If heaven really does exist, would Eben Alexander be allowed in? Writing “Proof of Heaven” and marketing it as a science book must constitute some kind of sin.
I share my fellow Tracker Paul Raeburn’s pain over Monday’s story in the New York Times, which happily chronicled Alexander’s depressing climb up the stairway to bestsellerdom. But his success doesn’t prove you have to sell out to make it in the book world.
After all, people still buy books by neurologist Oliver Sacks. Sacks is not only an interesting writer, he’s an intriguing subject for profiles, and while there have been many, I learned quite a few surprising Sacks facts in a somewhat recent profile in New York Magazine, titled A Brain with a Heart. (It’s worth noting that Sacks is a neurologist and Alexander is a neurosurgeon, and their respective fields require different ways of thinking.)
I had read that the writer/doctor had some issues of his own with shyness, “face blindness” and some sort of place blindness, but I didn’t realize Sacks had been a biker or had pumped iron on muscle beach. Kudos to the writer, David Wallace-Wells, for getting such rich detail and presenting it in such an engaging style.

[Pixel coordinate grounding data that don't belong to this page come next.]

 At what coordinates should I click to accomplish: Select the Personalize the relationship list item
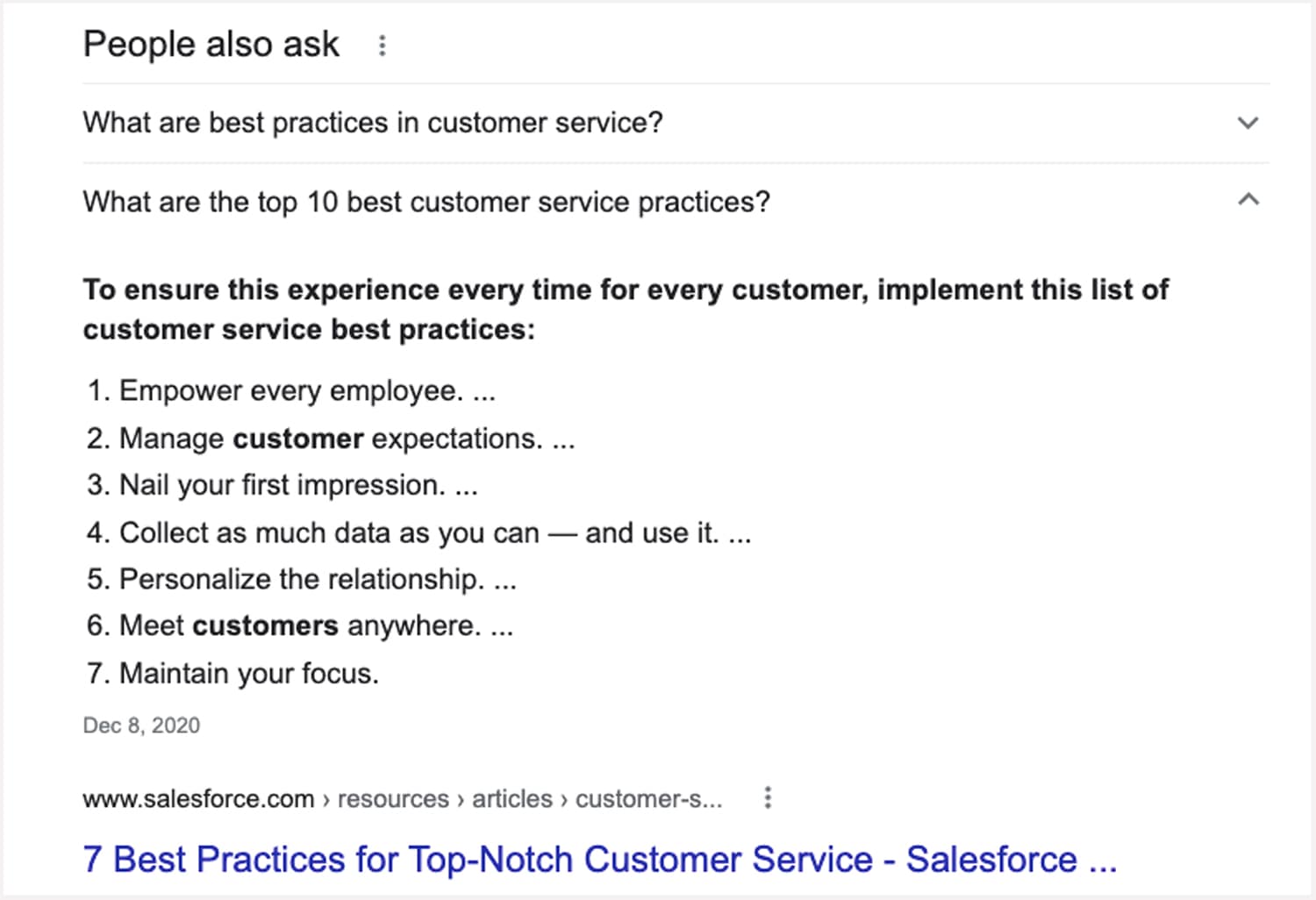click(301, 579)
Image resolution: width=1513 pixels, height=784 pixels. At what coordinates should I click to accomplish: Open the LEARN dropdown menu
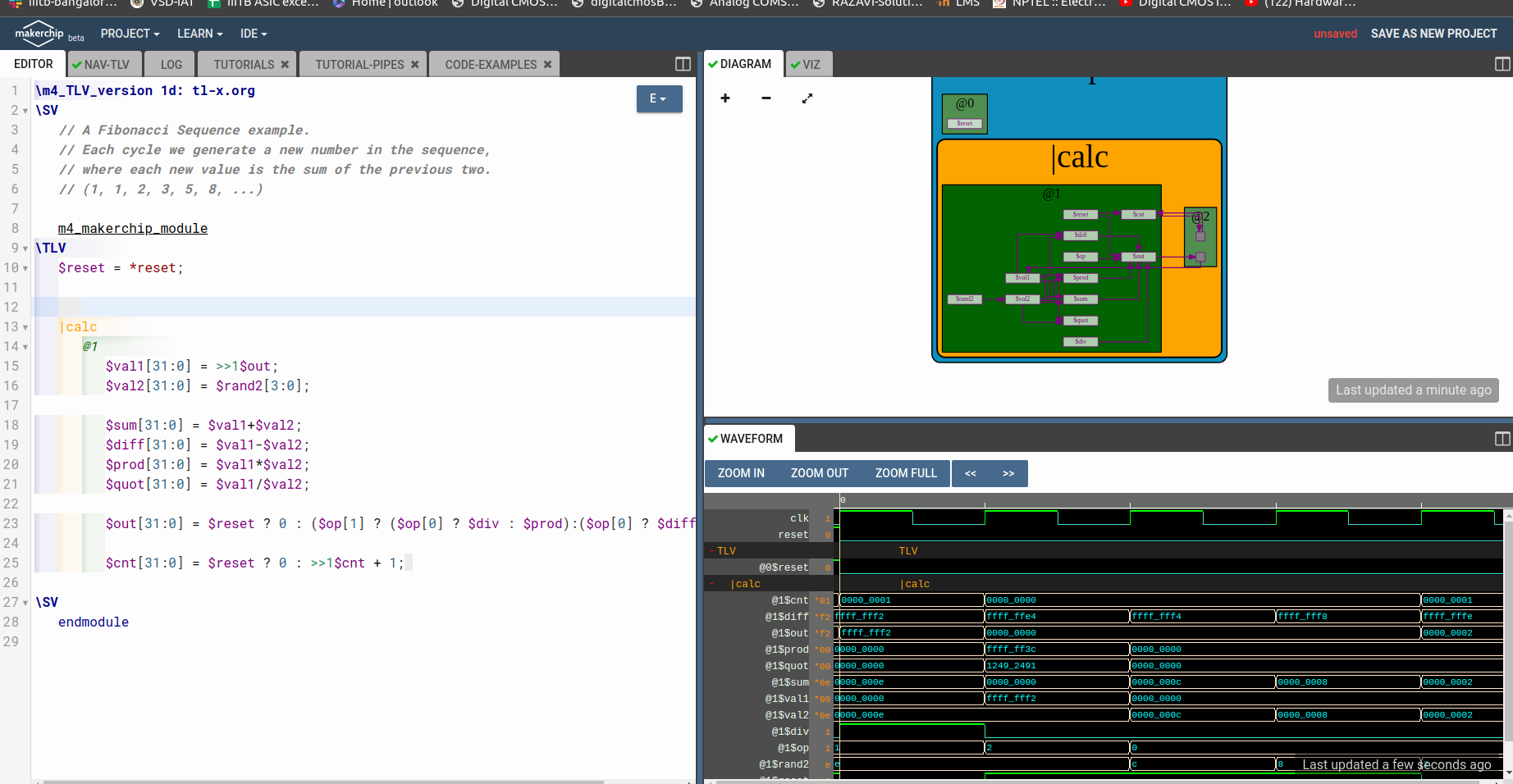click(199, 34)
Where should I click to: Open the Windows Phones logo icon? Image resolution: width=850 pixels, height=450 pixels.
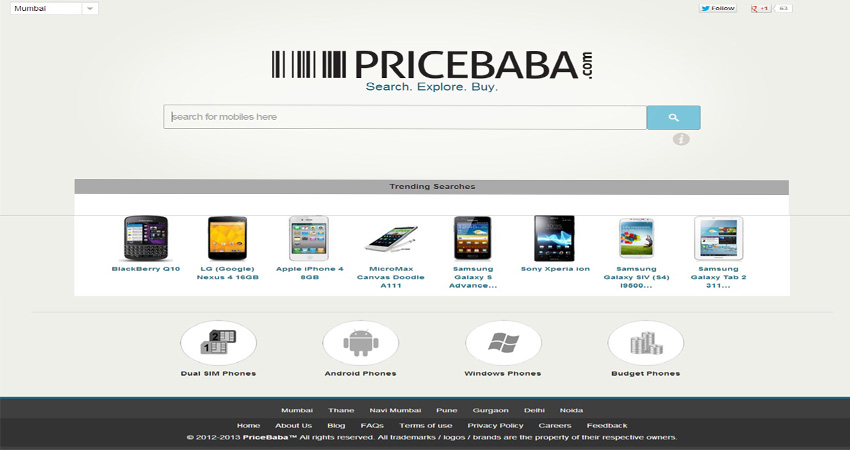tap(503, 343)
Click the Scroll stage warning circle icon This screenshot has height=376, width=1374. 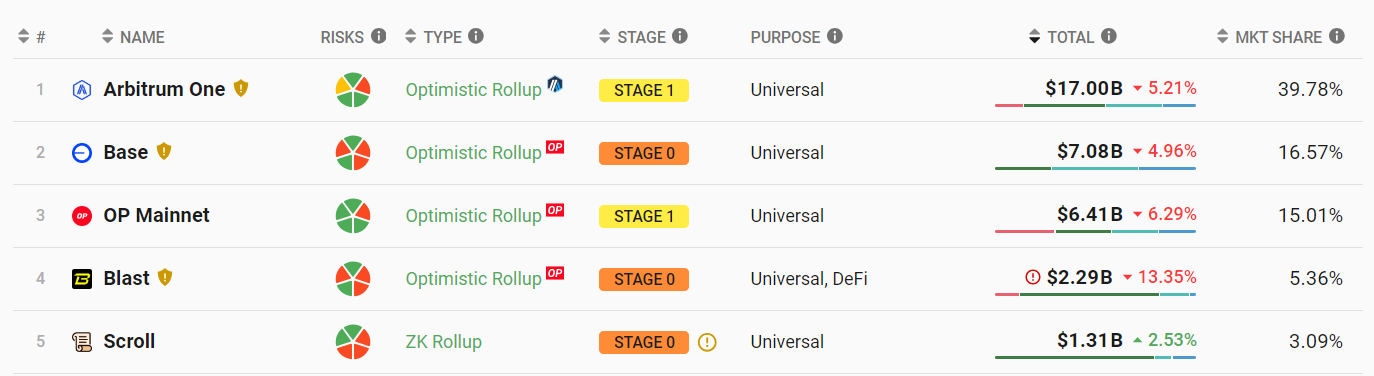pyautogui.click(x=707, y=342)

While Oliver Sacks is famous for illuminating the workings of the brain by studying the impairments of his patients, his new book, Hallucinations, apparently includes observations of his own drug-induced impairments.
The book was reviewed by Michiku Kakutani in yesterday’s New York Times. I always learn something from her reviews but she never gives away so much that I lose interest in the book. Her review of Hallucinations was fascinating in its own right.
Here’s a passage that I found particularly interesting:
“In response to physiologically based visions, we create narratives to explain what we’ve seen, and when old-fashioned figures like devils and witches “are no longer believed in, new ones — aliens, visitations from ‘a previous life’ — take their place.”
Yes, those damn after-the-fact narratives. That would make a plausible alternative hypothesis to explain Mr. Alexander’s heavenly experience. Funny he didn’t think of it.